Mrs. Engineer opened her door herself: she said she was on the phone, and told him to wait outside.

“The food at the Lions Club is so fattening,” he heard her saying. “I’ve put on ten kilos in the past year.”

He looked around quickly. No lights were on in the neighbors’ houses. There seemed to be a night watchman’s shed at the back of the house, but that too was dark.

He snatched the saw and went in. She had her back to him; he saw the whiteness of her flesh in the gap between her blouse and her skirt; he smelled the perfume of her body. He went closer.

She turned around, then covered the receiver with her hand. “Not in here, you idiot! Just put it on the floor and get out!”

He stood there, confused.

“On the floor!” she screamed at him. “Then get out!”

He nodded, and dropped the saw on the floor and ran out.

“Hey! Don’t leave that in here! Oh, my God!”
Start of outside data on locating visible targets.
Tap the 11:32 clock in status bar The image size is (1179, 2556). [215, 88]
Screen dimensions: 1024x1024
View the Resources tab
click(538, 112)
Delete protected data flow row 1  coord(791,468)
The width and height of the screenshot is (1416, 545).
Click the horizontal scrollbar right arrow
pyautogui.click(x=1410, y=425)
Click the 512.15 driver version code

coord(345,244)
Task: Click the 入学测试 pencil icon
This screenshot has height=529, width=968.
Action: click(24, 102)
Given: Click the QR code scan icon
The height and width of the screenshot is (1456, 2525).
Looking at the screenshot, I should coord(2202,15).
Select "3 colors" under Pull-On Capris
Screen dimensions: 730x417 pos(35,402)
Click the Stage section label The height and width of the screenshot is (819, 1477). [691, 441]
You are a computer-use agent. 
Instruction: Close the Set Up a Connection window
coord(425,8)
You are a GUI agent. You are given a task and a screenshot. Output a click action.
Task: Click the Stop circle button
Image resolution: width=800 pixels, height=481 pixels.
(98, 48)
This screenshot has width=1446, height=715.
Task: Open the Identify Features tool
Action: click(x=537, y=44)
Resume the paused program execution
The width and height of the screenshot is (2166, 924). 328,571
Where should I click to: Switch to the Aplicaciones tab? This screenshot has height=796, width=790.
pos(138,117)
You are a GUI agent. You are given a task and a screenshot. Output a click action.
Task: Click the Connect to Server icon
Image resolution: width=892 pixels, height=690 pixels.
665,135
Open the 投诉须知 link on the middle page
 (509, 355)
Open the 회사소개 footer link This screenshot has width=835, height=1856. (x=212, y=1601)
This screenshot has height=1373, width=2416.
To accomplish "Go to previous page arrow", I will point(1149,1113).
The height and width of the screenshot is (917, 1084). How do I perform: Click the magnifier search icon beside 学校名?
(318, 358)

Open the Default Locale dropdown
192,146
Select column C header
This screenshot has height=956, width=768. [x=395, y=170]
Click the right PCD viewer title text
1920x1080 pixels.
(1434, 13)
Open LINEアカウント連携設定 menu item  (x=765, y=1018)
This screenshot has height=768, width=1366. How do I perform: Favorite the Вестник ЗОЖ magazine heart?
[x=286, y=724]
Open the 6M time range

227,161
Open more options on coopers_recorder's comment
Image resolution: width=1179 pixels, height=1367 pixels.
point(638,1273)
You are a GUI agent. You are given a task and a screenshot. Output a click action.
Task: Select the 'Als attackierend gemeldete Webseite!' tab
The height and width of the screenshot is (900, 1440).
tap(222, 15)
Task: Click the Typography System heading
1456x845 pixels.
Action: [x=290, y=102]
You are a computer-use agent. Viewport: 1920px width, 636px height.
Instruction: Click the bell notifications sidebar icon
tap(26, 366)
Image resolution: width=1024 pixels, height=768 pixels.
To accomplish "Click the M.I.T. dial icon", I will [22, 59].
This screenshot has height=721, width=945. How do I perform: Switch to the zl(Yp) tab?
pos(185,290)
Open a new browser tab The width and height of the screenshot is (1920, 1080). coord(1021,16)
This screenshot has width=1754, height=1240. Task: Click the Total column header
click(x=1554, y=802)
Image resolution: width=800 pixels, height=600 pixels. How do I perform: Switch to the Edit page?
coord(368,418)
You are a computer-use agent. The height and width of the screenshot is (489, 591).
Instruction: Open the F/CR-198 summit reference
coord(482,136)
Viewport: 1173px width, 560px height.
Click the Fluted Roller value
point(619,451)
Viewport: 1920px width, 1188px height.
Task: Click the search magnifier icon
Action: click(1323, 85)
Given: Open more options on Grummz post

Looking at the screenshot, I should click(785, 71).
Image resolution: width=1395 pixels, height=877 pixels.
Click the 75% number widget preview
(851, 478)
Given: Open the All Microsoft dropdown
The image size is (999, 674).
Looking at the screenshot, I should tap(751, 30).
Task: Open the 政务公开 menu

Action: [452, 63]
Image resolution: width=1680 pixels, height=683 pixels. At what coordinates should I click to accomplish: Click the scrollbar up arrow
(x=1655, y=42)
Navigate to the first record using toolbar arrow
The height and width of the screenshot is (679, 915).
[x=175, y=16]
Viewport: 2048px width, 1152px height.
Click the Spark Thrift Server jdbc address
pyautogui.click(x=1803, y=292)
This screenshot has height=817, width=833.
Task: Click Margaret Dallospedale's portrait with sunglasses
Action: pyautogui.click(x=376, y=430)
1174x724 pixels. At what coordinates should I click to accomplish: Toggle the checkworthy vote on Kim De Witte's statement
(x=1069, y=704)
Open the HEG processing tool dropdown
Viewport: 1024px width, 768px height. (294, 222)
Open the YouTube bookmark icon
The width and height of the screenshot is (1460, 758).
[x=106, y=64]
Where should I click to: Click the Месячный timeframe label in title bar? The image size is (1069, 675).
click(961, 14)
He ran back, picked up the saw, then left the house, ducking low to avoid the neem-tree leaves. He tossed the saw into the cart: a loud clatter. The bonus gift…where was it? He grabbed the package, ran into the house, left it somewhere, and slammed the door.

There was a startled meow. A cat was sitting up on a branch of the tree, watching him closely. He went close to it. How beautiful its eyes were, he thought. Like a jewel that had fallen off the throne, a hint of a world of beauty beyond his knowledge and reach. He reached up to it, and it came to him.